▶ [Reading passage]:
════════

GUHD increase was assessed by comparing the GUHD measured on either Day 7 and Day 21 with the pre-pregnancy diameter recorded during the previous breeding season.

2.3. Laboratory analyses

Blood samples were collected from the jugular vein on Days 7 and 21 in tubes with lithium heparin as anticoagulant. The samples were then centrifuged (3500 x g, 20 min, 4 °C), and the plasma was aliquoted in Eppendorf (1.5 ml) and stored at -20 °C until used for analyses.

Plasma SAA was determined by an immunoturbidimetric method (EIKEN SAA TIA Eiken Chemical Company, Tokyo, Japan) adapted for the horse (Jacobsen et al., 2006). Cortisol and DHEA concentrations were measured by a microtiter radioimmunoassay (Marinelli et al., 2007). Plasma protein concentrations were measured by the BCA method (BCA Protein assay kit; Pierce Biotechnology, Rockford, IL, USA), following the manufacturer instructions. Spectrophotometric methods were used to measure plasma AOPP (Witko-Sarsat et al., 1996) and protein carbonyl groups (Levine et al., 1990). MDA measurement was performed by the TBARs assay described by Yoshida et al. (2005). Plasma thiols were measured by the Ellman's reagent (Sigma-Aldrich, St. Louis, MO, USA) method (Hu, 1994; Mahmoud et al., 2013).

════════

▶ [Work to complete]:
Write the next part of the passage on plasma analyses, picking up right after its last sentence.

[Saved entries]
════════

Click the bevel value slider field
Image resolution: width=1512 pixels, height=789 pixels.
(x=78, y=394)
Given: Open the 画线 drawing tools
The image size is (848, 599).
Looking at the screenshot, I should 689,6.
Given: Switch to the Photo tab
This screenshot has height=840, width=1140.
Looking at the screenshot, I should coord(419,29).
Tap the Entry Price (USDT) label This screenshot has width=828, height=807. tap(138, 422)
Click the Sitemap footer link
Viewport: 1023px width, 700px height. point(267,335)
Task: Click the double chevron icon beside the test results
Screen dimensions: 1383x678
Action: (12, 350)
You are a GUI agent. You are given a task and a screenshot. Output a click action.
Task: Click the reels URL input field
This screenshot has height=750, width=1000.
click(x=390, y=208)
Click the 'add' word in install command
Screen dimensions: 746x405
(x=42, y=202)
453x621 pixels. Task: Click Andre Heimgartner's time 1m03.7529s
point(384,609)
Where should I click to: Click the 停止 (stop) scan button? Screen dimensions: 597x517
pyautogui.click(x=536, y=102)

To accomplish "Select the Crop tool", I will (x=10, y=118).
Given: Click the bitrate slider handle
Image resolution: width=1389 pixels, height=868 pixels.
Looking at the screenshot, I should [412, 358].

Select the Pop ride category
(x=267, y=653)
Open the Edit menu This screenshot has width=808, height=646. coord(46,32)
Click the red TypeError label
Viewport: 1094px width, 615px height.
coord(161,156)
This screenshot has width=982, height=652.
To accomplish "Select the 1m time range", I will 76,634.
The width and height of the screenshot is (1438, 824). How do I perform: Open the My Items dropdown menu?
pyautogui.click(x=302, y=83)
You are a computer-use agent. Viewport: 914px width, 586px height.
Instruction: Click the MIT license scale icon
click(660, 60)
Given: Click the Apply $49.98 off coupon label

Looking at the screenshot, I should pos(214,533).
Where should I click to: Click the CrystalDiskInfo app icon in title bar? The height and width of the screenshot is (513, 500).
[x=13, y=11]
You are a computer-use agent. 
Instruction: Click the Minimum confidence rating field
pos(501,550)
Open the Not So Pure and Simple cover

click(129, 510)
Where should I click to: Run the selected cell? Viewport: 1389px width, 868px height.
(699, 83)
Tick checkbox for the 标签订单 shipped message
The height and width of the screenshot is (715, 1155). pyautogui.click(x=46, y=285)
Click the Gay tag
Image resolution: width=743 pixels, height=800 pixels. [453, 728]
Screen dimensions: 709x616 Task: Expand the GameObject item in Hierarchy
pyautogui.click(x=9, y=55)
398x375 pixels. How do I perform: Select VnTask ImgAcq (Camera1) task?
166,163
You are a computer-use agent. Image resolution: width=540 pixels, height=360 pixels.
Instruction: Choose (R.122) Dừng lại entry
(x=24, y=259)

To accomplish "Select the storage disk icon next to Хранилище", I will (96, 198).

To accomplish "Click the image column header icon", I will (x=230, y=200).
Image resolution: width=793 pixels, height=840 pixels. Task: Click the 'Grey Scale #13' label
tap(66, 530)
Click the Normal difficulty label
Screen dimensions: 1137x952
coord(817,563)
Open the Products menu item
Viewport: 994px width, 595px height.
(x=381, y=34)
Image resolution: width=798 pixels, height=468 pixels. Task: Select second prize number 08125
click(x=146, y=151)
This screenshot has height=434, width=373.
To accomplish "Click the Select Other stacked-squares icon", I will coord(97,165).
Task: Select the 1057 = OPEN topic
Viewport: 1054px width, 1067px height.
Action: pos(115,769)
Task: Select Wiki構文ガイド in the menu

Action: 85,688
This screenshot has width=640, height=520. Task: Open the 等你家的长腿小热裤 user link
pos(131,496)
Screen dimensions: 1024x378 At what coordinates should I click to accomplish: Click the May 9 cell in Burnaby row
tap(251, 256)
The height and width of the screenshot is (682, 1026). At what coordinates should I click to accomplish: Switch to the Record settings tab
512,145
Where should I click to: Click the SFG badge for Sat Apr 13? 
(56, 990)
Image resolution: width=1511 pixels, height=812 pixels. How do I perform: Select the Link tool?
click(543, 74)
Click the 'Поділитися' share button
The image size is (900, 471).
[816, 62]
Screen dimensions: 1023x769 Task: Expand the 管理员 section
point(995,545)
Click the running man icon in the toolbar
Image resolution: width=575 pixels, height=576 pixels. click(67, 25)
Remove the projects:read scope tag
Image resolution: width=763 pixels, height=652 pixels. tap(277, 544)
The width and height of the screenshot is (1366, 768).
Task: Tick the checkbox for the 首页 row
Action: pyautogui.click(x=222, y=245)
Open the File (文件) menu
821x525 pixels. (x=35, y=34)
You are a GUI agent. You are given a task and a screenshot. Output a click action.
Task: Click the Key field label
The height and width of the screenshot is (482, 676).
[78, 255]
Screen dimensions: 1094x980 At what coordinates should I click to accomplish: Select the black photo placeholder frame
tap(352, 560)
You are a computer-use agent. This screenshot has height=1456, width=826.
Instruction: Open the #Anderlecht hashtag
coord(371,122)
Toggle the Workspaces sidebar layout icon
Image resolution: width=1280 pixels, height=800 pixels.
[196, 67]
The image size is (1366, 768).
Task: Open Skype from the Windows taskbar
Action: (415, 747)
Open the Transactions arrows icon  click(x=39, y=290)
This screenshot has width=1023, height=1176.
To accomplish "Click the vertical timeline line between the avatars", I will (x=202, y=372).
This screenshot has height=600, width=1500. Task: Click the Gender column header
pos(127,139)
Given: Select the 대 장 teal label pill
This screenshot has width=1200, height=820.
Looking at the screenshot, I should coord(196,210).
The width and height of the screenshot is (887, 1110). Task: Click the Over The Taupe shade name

════════

▶ [Result for this task]:
2.4. Statistical analysis

All statistical tests were performed by the SPSS 24.0 software. The Crosstabs procedure and Chi-square test were used to study the evolution of the clinical parameters from Day 7 to Day 21. The Kolmogorov-Smirnov test with a Lilliefors significance level was used for testing normality. As the normalization of the SAA plasma concentrations was not possible (Figure 1 A), the effects of the clinical parameters on SAA were studied by the non-parametric Kruskal-Wallis one-way ANOVA and pairwise multiple comparisons. Plasma MDA concentrations were not normally distributed and were Log transformed. The concentrations of biomarkers were analyzed by the Mixed Model option of SPSS 24.0, which included the fixed effects of GUHD, IUFA, EE, Day post-partum (D), and the interactions IUFA∗D and EE∗D. The animal was the random effect. Data are displayed as estimated marginal means (±s.e.m.). The Bonferroni test was used to compare differences between means. Differences were considered as statistically significant if P < 0.05.

Figure 1.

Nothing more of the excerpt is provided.